* Your task
Please make an exact transcription of the records, keeping the pictures out of it.

+++

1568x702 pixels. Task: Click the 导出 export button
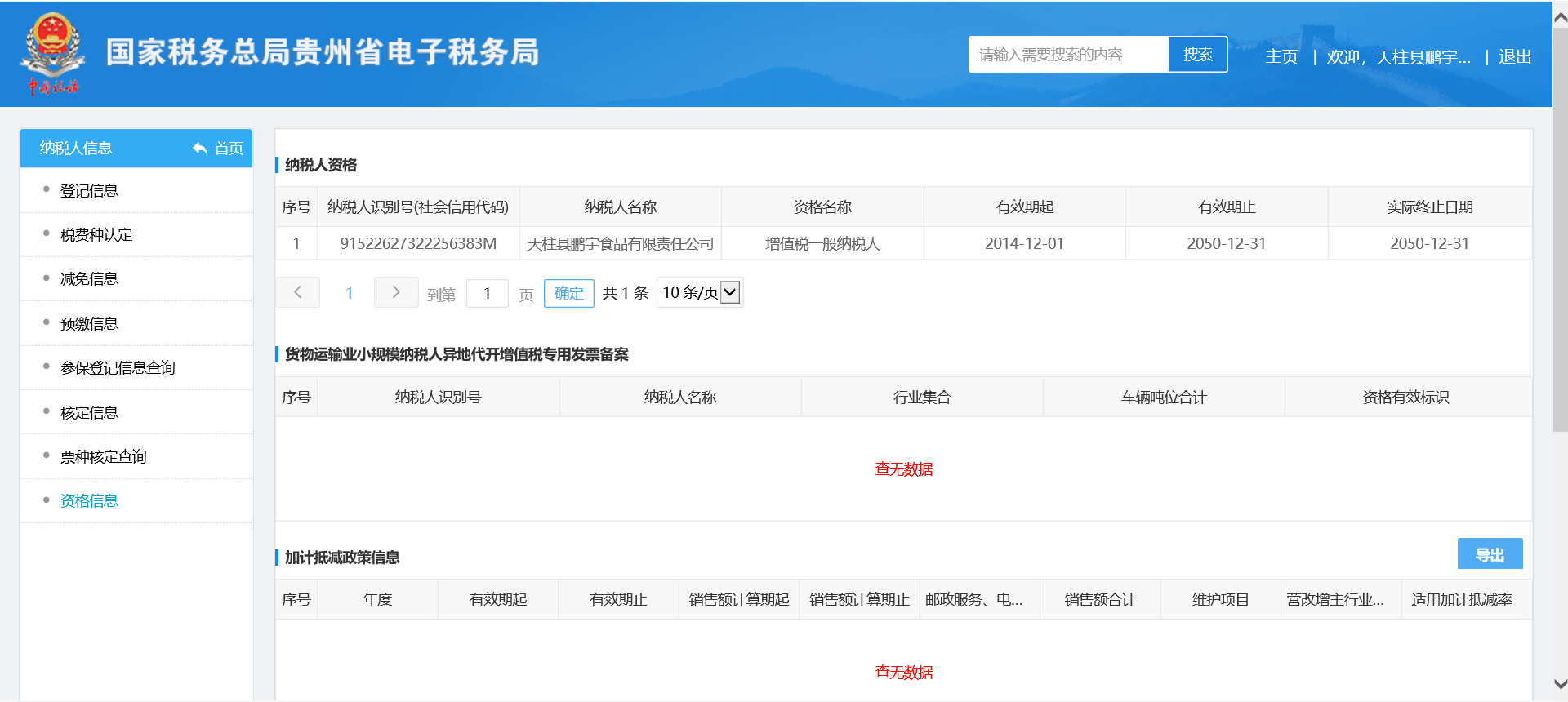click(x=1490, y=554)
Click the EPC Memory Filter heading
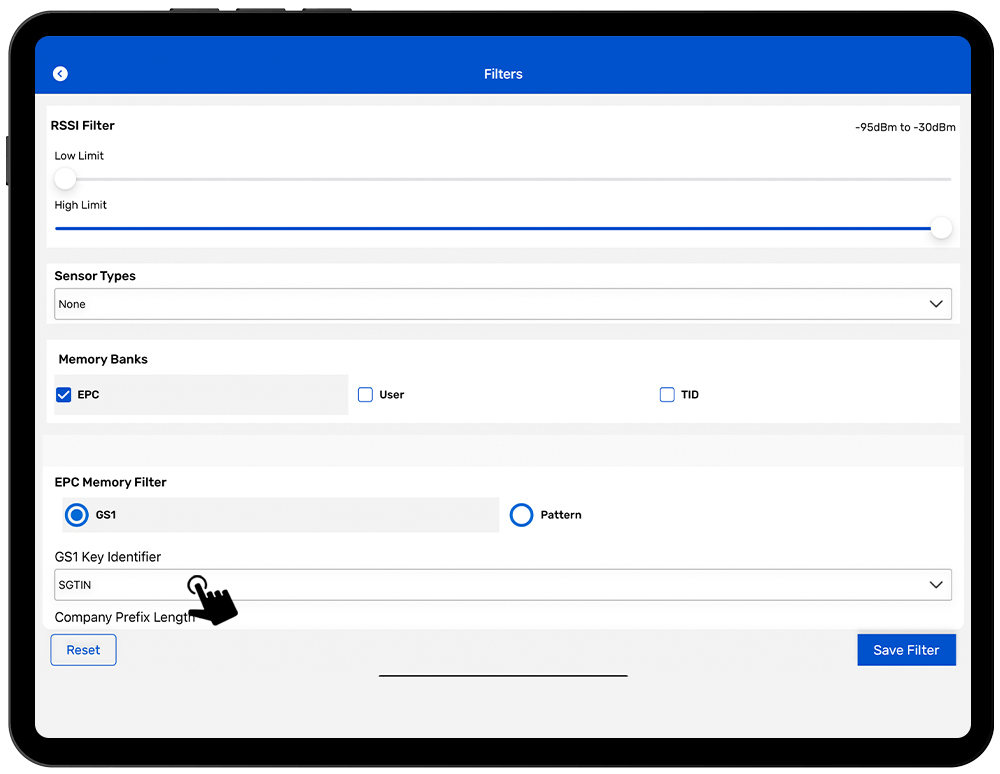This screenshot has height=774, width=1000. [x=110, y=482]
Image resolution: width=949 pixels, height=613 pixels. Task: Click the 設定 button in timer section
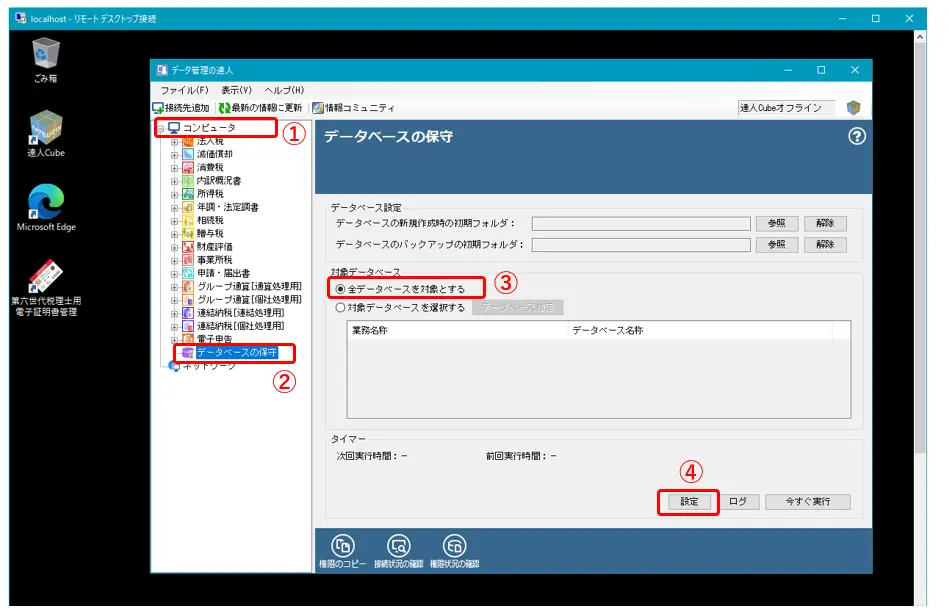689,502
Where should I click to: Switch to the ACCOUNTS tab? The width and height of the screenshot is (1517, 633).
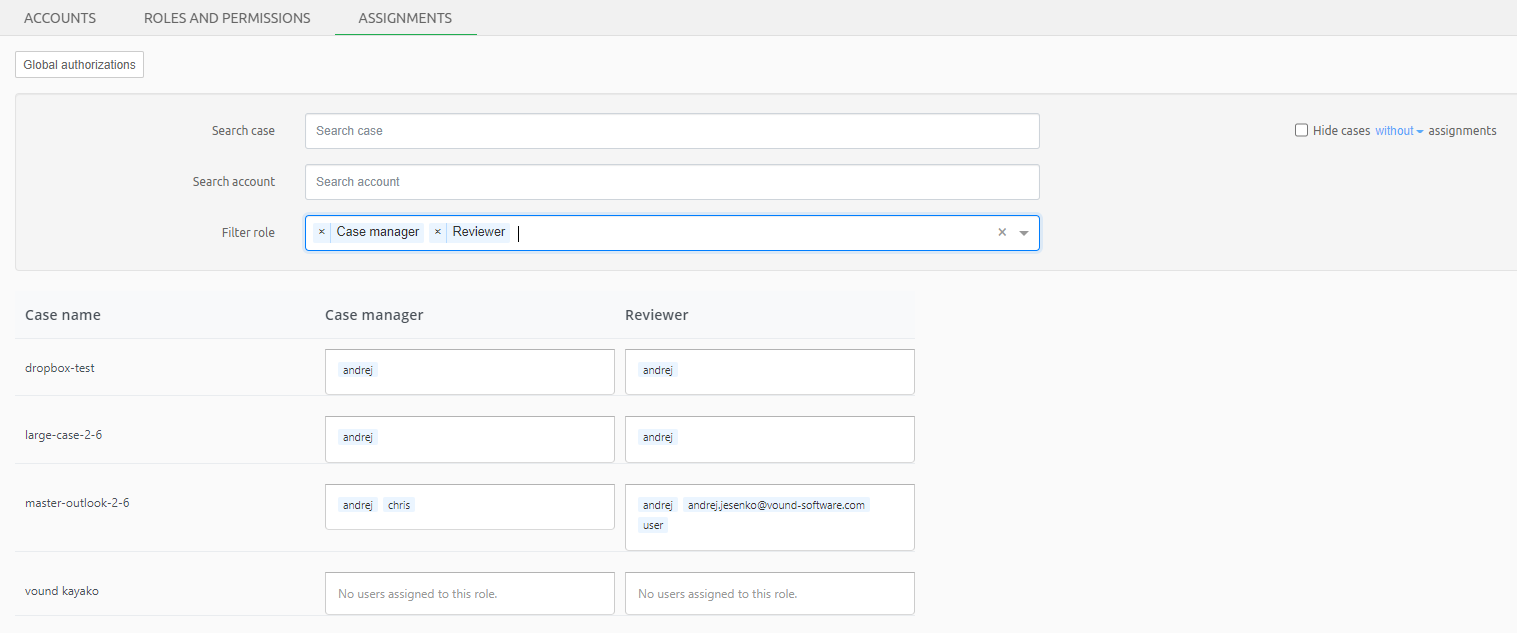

+++

* Response to the task
1568x702 pixels. Task: Click the 导出 export button
click(x=1490, y=554)
Click the EPC Memory Filter heading
This screenshot has height=774, width=1000. [x=110, y=482]
Image resolution: width=949 pixels, height=613 pixels. Task: Click the 設定 button in timer section
689,502
Where should I click to: Switch to the ACCOUNTS tab? The width and height of the screenshot is (1517, 633).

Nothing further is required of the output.